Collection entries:
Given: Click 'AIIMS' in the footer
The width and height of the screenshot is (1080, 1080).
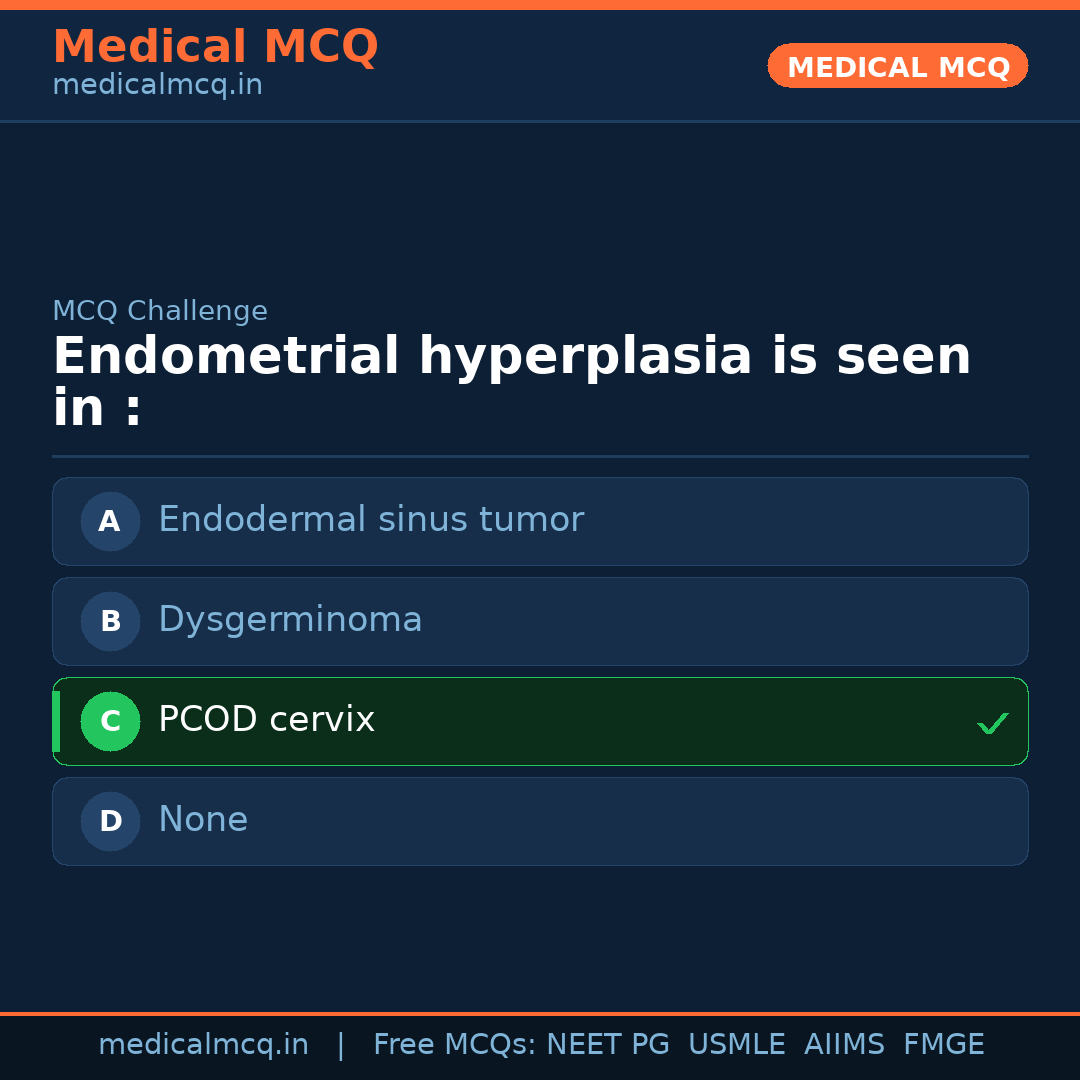Looking at the screenshot, I should [844, 1045].
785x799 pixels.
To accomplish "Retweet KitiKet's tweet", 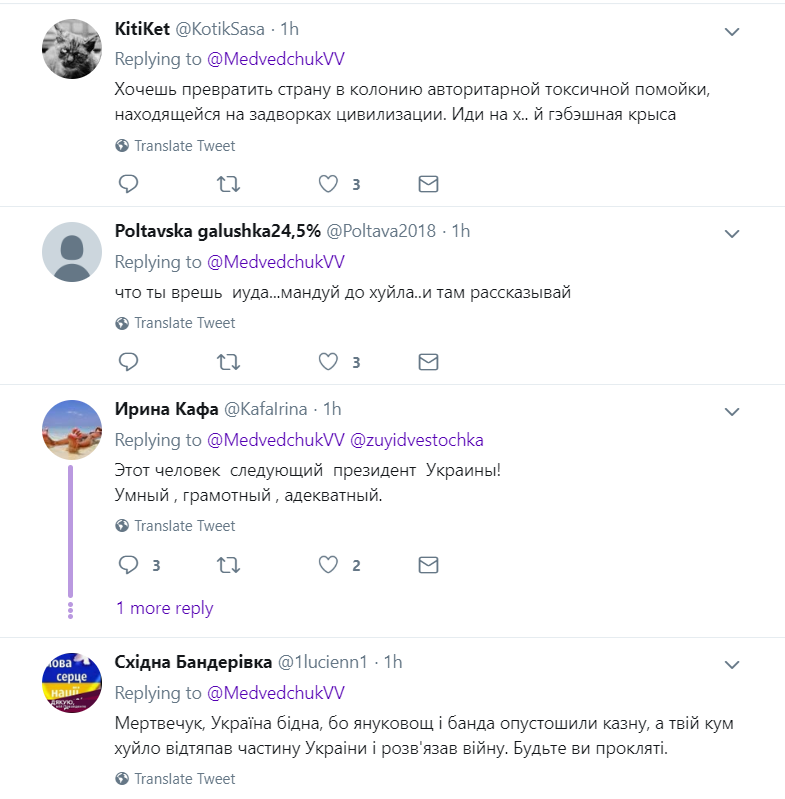I will click(x=228, y=184).
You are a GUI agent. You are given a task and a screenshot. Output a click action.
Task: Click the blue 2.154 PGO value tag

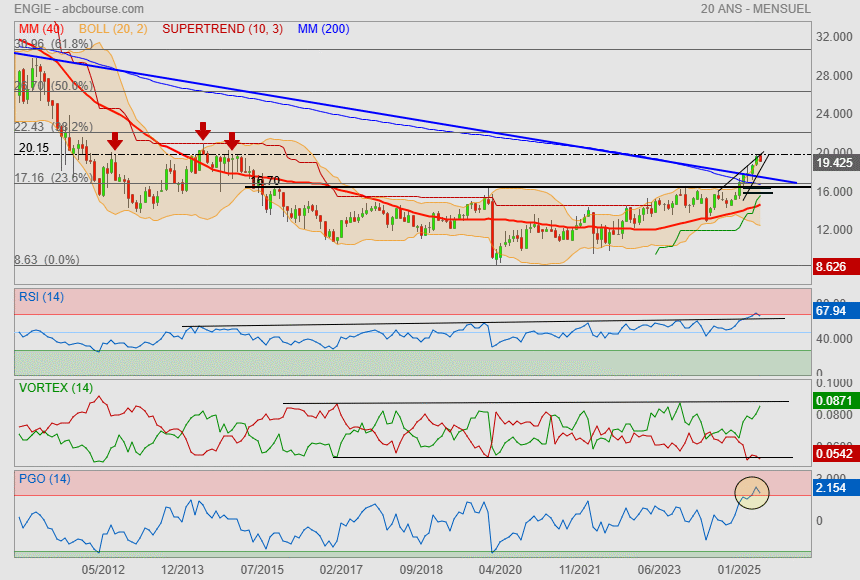click(833, 486)
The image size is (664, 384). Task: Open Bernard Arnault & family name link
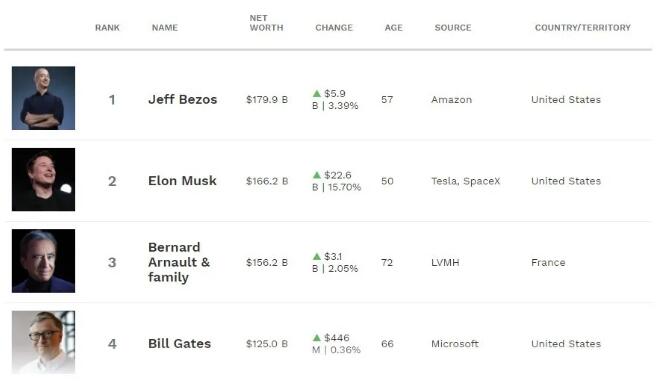coord(179,262)
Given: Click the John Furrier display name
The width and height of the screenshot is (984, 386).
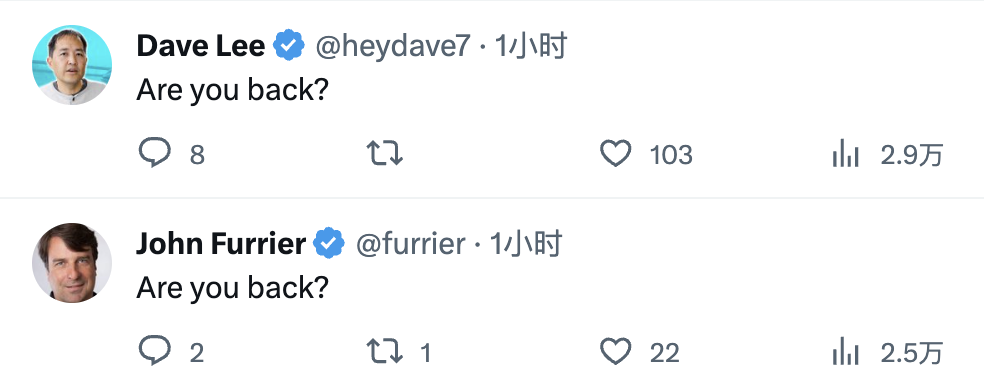Looking at the screenshot, I should coord(221,244).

→ **Exercise**
Write each line exactly as it appears, from the line that holds "The image size" through the closing line of the data above, and leave every picture out.

→ **Reply**
The image size is (664, 384). Task: Open Bernard Arnault & family name link
coord(179,262)
Given: Click the John Furrier display name
The width and height of the screenshot is (984, 386).
Looking at the screenshot, I should coord(221,244).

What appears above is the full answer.